The historical control was used to be one type of external controls that had a time (early time) component. In more recent guidelines, the historical control and external control are used interchangeably. The concept of historical control has a broader meaning now. In terms of the clinical trial design and statistical analyses, the same issues will apply no matter it is a study using historical control or external control.

Examples of Clinical Trials with Successful use of Historical or External Control

The randomized, controlled trials (RCTs) are still the golden standard, the study with historical control or external control can be used when concurrent controls are impractical or unethical. Many drugs, biological products or medical devices have successfully been approved or cleared by regulatory agencies for marketing authorization using the evidence generated from the clinical trials with historical or external control.

Here are some examples:

Brineura for Battten Disease
Brineura for Batten disease was approved by FDA based on a non-randomized, single-arm study in 22 subjects and a comparison with 42 subjects from a natural history cohort (a historical control group)

Venetoclax for Relapsed/Refractory Chronic Lymphocytic Leukemia

Venetoclas for R/R CLL was approved by FDA based on a single-arm study in 106 subjects with a comparison of the overall response rate to a 40% response rate that was considered as clinically meaningful.


Multiple IGIV products were approved based on FDA guidance. The guidance suggested to measure the rate of serious bacterial infections during regularly repeated administration of the investigational IGIV product in adult and pediatric subjects for 12 months (to avoid seasonal biases) and compare the observed infection rate to a relevant historical standard - a statistical demonstration of a serious infection rate per person-year less than 1.0.

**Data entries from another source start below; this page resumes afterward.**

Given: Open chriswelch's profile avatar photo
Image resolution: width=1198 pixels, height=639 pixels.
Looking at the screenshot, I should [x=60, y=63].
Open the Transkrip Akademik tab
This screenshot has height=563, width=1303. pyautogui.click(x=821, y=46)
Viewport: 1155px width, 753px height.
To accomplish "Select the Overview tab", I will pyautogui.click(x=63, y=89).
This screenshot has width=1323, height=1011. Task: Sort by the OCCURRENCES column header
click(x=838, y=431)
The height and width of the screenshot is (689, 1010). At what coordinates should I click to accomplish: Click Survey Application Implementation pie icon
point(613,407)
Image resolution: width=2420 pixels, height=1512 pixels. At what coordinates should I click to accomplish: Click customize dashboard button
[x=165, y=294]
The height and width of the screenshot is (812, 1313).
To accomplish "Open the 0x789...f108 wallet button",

FDA recently approved XVIVI XPS EVLP device to help increase access to more lungs for transplant. According to Summary of Safety and Effectiveness, the PMA approval was based on a single-arm study with a matched control to demonstrate the lung transplants with EVLP lungs were not inferior to the matched control group (all other lungs transplanted at that transplant center during the same time period). The one-year survival rate was compared to the matched control group and also the large database from UNOS (United Network for Organ Sharing). This is a good example of a study using ‘external control’.